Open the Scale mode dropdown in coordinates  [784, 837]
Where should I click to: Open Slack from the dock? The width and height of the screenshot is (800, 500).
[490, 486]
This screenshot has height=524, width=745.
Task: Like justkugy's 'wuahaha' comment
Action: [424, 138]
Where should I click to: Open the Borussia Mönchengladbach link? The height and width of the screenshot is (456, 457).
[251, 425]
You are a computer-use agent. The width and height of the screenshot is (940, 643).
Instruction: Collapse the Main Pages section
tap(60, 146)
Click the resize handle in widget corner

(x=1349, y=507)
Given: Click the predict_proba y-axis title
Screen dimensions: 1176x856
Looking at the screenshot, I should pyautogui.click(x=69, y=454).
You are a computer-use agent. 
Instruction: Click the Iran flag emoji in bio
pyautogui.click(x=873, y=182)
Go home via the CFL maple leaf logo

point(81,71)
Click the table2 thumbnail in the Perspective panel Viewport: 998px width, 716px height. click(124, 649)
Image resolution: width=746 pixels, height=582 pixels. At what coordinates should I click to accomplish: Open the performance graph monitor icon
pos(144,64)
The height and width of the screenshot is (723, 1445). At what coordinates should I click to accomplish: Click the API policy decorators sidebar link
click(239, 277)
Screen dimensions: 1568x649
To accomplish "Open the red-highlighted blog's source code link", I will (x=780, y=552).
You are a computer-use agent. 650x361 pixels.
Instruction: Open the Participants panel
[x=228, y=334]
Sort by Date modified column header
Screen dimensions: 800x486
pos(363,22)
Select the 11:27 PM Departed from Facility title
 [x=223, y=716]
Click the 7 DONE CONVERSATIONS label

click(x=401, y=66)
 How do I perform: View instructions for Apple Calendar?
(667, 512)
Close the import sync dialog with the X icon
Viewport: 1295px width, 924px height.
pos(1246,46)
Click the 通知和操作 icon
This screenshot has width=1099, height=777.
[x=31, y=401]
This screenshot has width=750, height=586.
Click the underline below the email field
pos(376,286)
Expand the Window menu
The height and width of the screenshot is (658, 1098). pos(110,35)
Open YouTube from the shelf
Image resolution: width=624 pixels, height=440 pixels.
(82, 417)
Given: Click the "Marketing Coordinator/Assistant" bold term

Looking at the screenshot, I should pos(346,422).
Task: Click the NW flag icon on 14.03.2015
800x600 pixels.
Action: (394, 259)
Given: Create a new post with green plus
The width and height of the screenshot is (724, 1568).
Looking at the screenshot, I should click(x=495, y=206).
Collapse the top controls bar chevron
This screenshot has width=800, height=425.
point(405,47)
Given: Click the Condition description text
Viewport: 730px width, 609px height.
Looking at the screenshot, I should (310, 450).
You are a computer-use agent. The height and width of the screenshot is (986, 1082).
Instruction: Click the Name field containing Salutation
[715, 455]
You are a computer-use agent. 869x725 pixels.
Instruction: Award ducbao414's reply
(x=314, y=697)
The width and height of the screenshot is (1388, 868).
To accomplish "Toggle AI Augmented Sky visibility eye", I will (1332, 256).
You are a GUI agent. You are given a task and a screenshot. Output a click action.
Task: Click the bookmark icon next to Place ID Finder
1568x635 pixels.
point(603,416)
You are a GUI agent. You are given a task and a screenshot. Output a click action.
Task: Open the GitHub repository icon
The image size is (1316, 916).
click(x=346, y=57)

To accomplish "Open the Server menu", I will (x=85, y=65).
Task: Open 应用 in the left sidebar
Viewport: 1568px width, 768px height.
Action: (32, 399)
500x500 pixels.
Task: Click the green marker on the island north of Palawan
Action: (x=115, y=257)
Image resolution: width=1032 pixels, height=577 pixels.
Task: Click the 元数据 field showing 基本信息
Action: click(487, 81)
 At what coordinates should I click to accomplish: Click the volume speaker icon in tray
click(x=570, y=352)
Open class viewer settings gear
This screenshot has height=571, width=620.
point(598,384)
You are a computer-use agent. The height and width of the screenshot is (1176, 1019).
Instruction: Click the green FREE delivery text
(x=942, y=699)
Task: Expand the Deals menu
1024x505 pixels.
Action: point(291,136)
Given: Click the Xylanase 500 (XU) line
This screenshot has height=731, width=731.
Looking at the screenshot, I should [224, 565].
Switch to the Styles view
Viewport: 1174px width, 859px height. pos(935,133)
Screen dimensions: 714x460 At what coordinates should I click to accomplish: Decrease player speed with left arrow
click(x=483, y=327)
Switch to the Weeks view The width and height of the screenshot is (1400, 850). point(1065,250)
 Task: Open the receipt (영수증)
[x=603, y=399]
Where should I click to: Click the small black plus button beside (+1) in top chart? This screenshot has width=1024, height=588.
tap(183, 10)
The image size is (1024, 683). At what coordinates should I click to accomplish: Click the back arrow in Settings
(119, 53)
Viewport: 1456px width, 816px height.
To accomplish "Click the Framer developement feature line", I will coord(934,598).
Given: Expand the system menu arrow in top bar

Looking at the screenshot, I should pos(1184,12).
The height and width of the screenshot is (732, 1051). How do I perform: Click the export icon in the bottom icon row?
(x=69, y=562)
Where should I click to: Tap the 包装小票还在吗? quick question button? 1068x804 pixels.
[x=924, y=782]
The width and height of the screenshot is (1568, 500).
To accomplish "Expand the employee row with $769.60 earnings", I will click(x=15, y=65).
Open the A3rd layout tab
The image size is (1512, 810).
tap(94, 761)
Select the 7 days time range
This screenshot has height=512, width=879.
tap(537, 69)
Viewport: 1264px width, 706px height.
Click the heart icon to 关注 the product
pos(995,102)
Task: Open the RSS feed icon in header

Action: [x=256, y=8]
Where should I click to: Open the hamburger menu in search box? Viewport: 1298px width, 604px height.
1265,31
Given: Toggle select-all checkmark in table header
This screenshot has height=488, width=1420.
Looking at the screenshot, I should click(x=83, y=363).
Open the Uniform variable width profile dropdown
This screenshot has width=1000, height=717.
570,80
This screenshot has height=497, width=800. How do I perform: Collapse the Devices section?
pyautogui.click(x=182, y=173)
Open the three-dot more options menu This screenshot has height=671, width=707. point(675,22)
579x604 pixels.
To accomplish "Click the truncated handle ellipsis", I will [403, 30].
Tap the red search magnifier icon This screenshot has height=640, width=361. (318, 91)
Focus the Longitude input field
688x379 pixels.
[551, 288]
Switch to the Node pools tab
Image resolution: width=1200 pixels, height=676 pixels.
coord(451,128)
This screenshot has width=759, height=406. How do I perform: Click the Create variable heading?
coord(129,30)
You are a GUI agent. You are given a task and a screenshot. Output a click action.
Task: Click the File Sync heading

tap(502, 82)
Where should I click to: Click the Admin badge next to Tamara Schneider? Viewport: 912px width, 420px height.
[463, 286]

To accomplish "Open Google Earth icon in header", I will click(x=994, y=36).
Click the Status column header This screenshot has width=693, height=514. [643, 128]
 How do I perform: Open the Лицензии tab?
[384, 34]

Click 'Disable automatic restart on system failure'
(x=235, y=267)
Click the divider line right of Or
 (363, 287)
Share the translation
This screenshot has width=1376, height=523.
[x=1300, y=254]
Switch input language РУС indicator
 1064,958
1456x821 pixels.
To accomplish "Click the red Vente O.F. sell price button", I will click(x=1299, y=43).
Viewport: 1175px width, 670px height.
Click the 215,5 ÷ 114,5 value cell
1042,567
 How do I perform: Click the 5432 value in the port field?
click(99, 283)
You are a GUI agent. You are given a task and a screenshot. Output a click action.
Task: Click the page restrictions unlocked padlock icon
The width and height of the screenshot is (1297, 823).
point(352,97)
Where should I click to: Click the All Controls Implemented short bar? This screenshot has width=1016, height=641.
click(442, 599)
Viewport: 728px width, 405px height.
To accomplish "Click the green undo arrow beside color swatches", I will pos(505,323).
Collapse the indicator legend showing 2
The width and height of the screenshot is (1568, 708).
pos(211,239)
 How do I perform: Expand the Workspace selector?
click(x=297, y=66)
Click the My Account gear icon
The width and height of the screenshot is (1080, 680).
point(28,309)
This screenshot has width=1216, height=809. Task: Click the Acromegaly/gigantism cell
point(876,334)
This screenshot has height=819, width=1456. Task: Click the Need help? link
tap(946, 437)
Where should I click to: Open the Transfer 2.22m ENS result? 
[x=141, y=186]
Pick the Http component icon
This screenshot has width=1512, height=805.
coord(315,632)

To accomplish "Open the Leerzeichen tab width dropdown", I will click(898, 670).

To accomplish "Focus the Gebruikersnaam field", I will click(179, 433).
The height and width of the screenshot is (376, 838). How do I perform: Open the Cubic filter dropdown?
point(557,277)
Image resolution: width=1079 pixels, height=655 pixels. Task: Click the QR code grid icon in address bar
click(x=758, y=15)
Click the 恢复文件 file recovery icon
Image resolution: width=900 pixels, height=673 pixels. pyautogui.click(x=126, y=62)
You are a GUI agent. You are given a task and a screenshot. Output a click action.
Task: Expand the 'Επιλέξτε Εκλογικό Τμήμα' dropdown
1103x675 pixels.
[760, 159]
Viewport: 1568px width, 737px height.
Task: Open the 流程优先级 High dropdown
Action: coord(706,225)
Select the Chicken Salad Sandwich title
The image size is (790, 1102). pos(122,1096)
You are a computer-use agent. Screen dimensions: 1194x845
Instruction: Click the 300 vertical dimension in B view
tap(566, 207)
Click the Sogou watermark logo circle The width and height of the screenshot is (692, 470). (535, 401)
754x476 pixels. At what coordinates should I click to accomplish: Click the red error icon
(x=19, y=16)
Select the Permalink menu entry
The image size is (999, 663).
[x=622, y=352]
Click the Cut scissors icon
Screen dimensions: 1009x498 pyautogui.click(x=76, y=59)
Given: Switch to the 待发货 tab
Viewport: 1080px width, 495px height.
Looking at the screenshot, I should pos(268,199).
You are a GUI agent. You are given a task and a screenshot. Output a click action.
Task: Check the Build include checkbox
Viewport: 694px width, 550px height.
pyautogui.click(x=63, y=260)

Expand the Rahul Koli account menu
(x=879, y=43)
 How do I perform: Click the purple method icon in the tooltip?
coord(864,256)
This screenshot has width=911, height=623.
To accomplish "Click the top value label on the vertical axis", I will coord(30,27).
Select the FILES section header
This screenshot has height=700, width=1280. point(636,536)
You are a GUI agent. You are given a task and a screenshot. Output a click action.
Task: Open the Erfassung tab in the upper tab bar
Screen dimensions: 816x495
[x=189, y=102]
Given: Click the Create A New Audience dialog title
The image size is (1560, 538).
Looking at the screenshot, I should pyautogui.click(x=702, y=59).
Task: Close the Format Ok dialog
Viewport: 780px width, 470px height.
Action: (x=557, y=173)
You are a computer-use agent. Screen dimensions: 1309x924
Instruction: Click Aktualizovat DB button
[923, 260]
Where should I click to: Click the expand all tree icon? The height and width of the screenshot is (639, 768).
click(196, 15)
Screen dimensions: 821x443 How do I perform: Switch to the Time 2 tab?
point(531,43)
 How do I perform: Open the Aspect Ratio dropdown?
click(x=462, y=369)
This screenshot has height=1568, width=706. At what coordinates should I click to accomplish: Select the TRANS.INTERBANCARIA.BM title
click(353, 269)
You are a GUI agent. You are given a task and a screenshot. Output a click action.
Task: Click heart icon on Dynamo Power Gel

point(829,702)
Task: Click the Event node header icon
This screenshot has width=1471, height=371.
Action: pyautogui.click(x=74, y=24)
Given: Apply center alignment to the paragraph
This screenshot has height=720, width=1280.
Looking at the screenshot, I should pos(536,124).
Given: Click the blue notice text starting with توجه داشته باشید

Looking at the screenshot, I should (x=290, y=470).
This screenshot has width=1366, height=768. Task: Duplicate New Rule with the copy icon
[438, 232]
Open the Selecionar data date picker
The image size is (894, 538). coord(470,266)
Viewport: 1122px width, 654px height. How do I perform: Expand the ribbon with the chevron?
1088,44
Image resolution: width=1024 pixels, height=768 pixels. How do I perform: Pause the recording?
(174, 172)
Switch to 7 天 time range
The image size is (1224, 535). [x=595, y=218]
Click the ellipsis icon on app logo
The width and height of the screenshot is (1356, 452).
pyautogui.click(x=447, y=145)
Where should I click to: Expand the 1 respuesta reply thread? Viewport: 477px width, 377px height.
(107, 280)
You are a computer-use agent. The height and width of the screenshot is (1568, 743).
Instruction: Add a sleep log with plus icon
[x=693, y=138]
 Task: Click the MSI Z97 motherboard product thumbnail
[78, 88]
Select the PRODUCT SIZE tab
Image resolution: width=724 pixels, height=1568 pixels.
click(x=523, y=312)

#####

TASK REQUIREMENTS: Identify each line in the records above that contains the word "Close", and copy it out in full.

YOUR SOLUTION:
Close the import sync dialog with the X icon
Task: Close the Format Ok dialog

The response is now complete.